Рассказчик глубоко, радостно вздохнул, и голос у него стал мягким и умиленным, точно заснял в сумраке; так, должно быта, светлели голоса сказочников, когда приступали они к рассказу о снятии заклятия.
— Эх… дура ты, малый. «Для ча?» Да ведь там же водопад будет! Преогромаднейший, пойми, водопад. И такой неистовой силы, что от этого водопада появится сам свет. Как от бога. Оно Волховстрой называется, дружба, ты запомни это — Волховстрой.
— И много его будет, того свету?
— У-у, малый! Спросил тоже! Да всю Расею светом зальет, до последней щелки. Белый свет, ясный, как денной. Одно слово — научный, ну, попросту говоря, элек-три-че-ский… только тебе пока не выговорить это, пожалуй.
— Отчего же это, — вдруг обиделся молодой голос, — Очень даже выговорим: е… е-лек-тричесткий… Уж ты, дед, думаешь…

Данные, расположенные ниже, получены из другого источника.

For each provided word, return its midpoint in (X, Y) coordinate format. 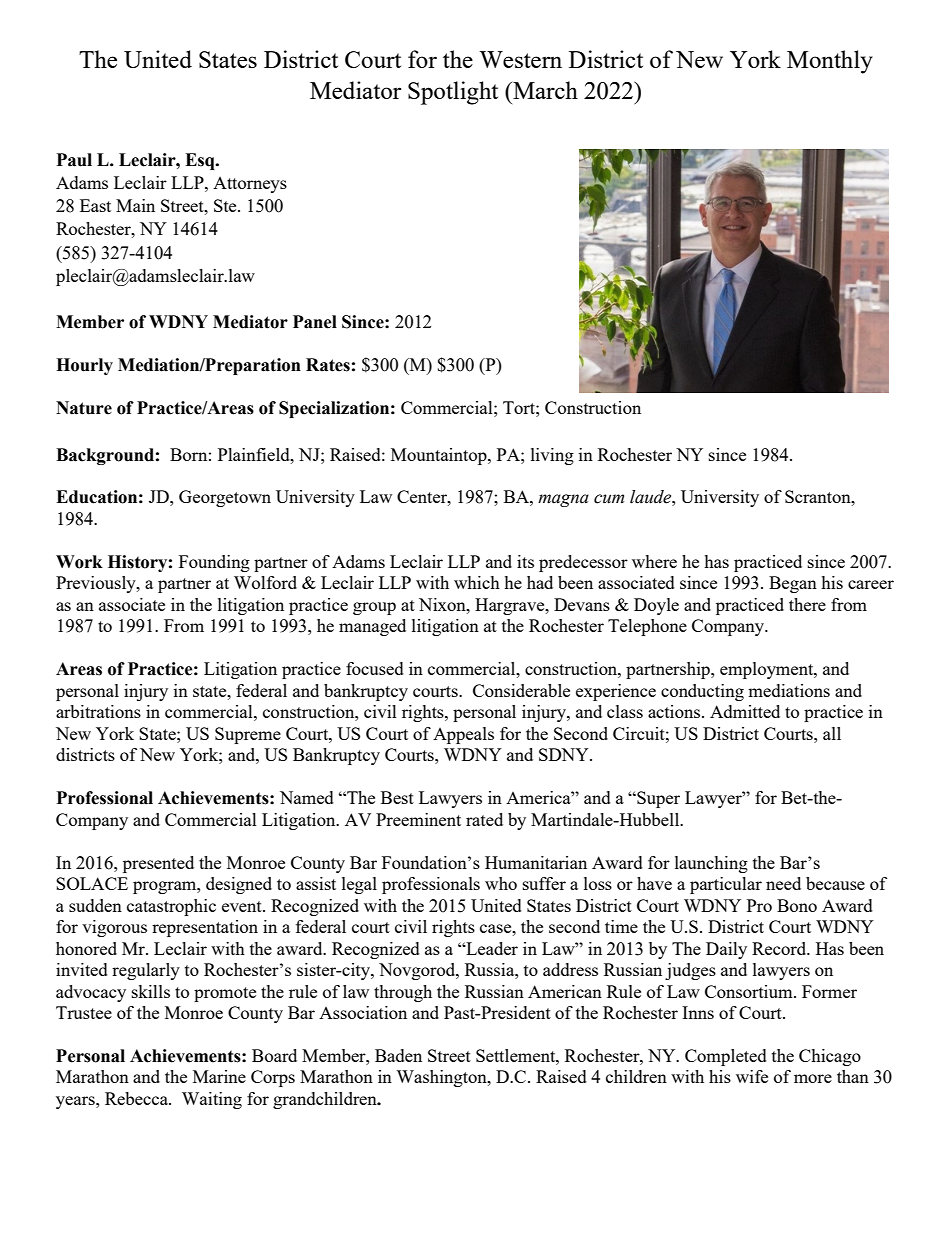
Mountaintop (440, 456)
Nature (84, 408)
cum (609, 499)
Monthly (830, 62)
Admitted (745, 711)
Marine (219, 1076)
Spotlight (453, 93)
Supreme (248, 735)
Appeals (463, 735)
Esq (201, 161)
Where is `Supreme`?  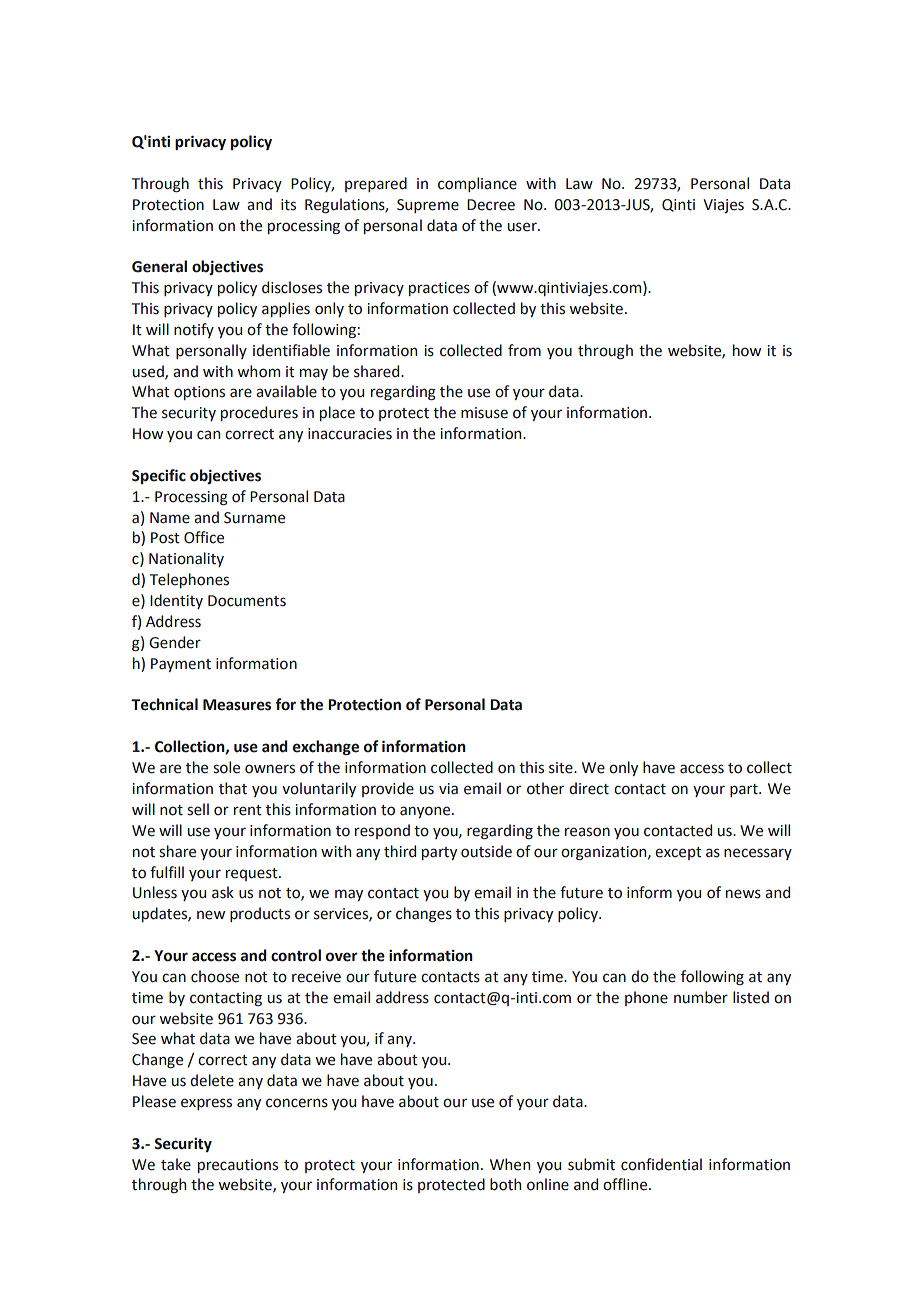
Supreme is located at coordinates (428, 206).
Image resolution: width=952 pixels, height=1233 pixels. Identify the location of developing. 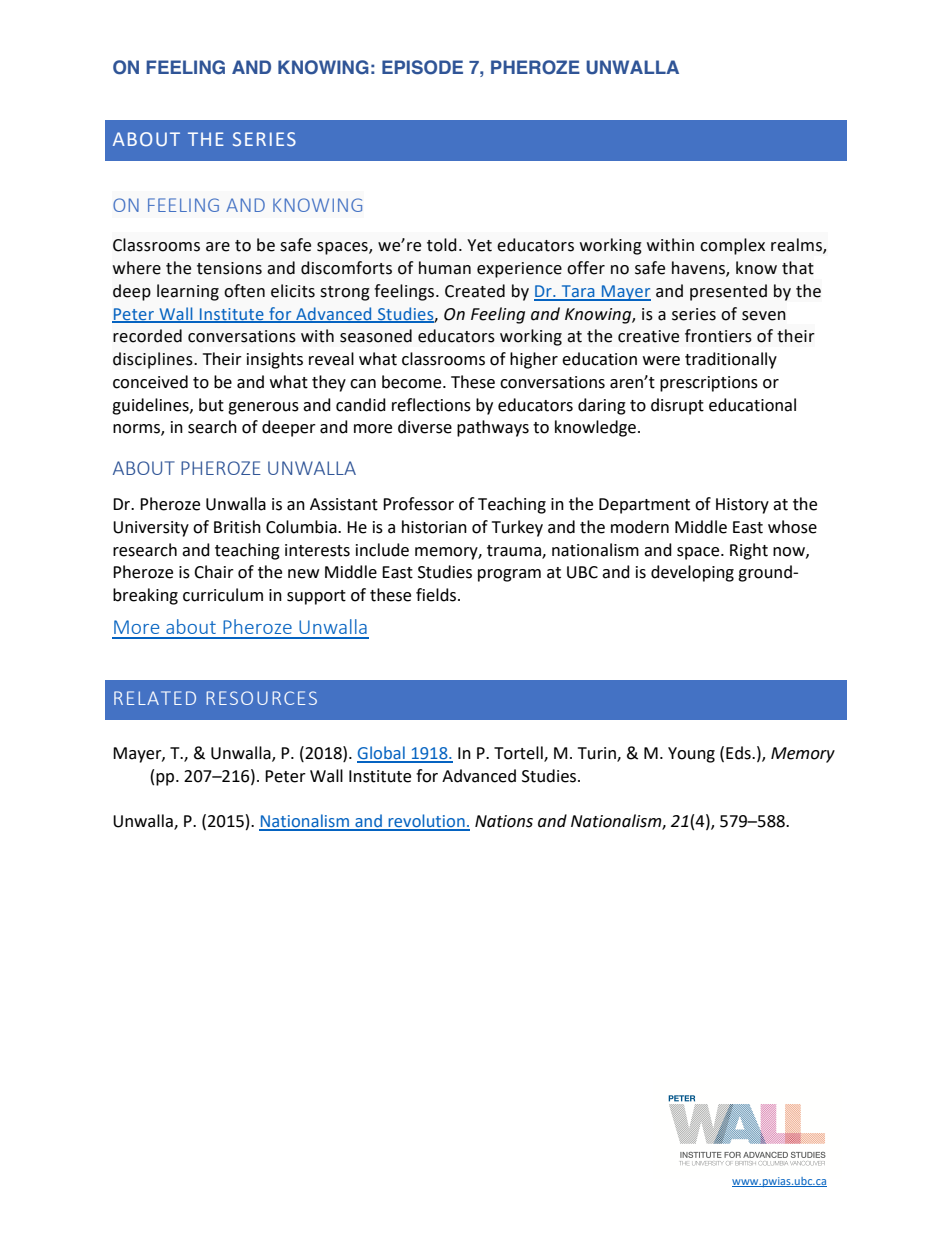
(692, 573).
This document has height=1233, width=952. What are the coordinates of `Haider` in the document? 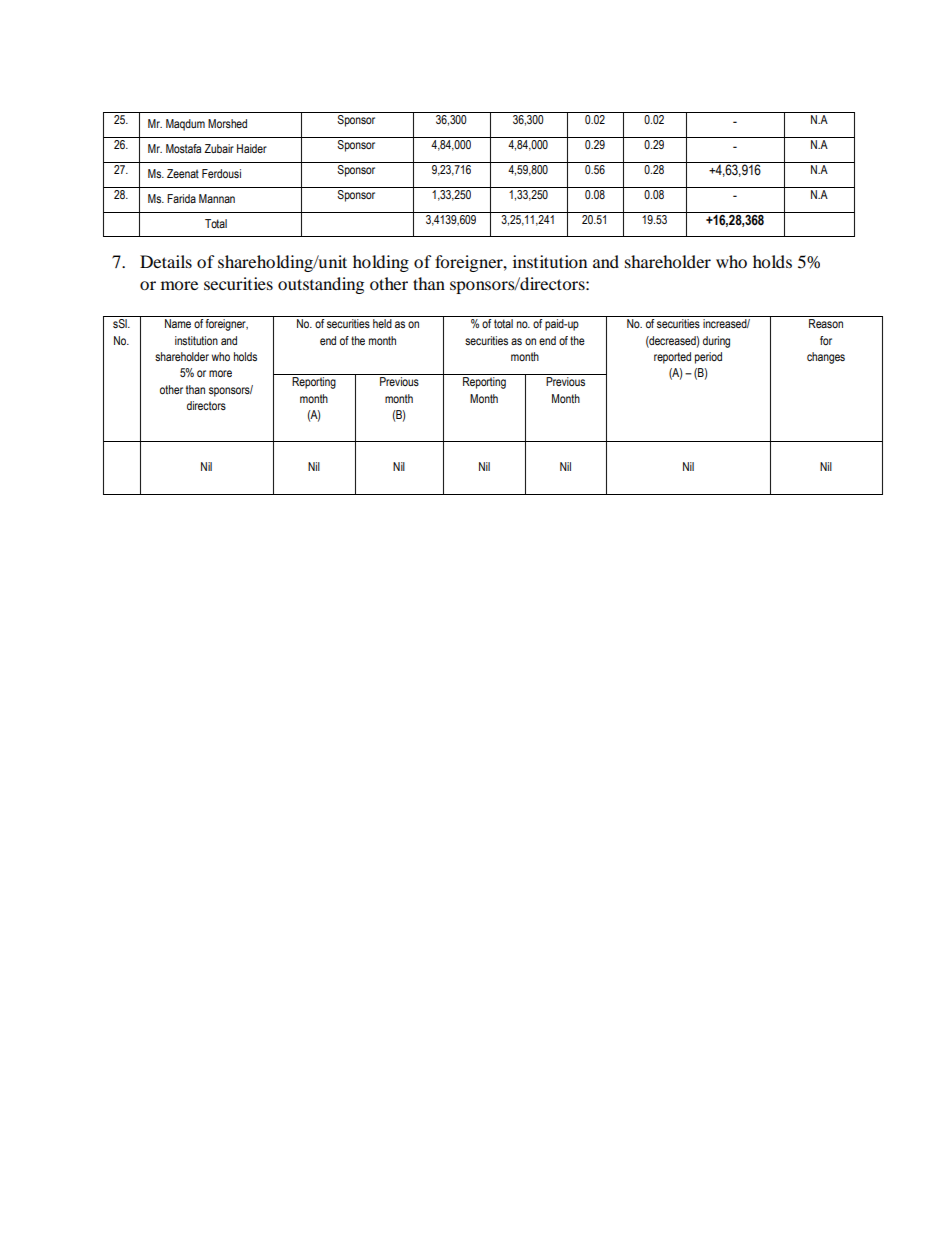 It's located at (252, 148).
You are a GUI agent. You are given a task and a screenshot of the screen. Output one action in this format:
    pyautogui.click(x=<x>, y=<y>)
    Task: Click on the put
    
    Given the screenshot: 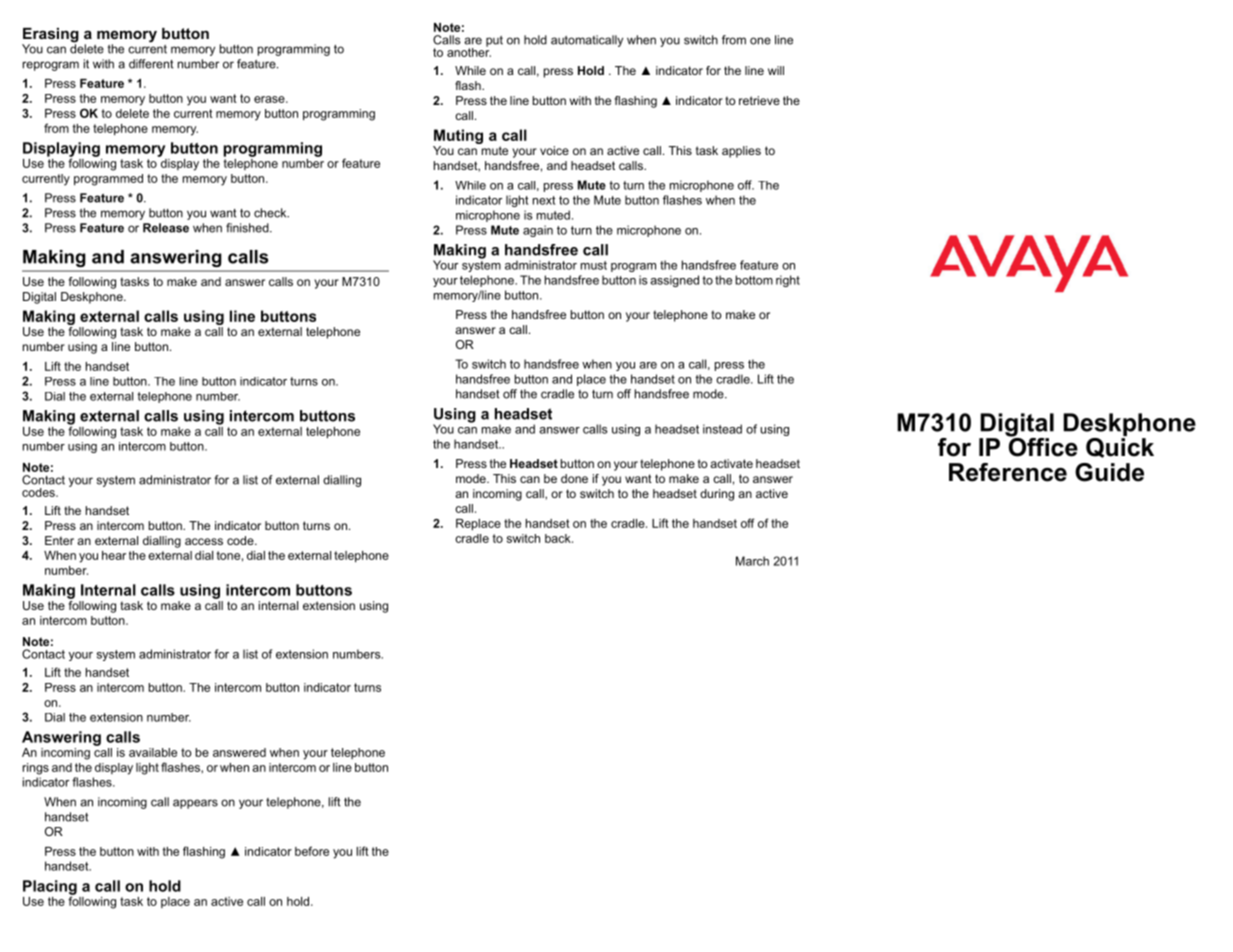 What is the action you would take?
    pyautogui.click(x=494, y=41)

— Да я не думаю! — почти ликуя, воскликнул рассказчик. — Я просто говорю: учись, дружба, понимай… Ведь сила от этого света будет, от электричества, страшная сила. Этой силе все подвластно: ею и железо можно точить, самое твердое, и машины двигать, и пахать, пахать можно, малый, вот что главное, да не так, как мы сейчас сохой ковыряем, а тыщи верст зараз поднимать. Сила и свет, как от господа бога, — сила и свет.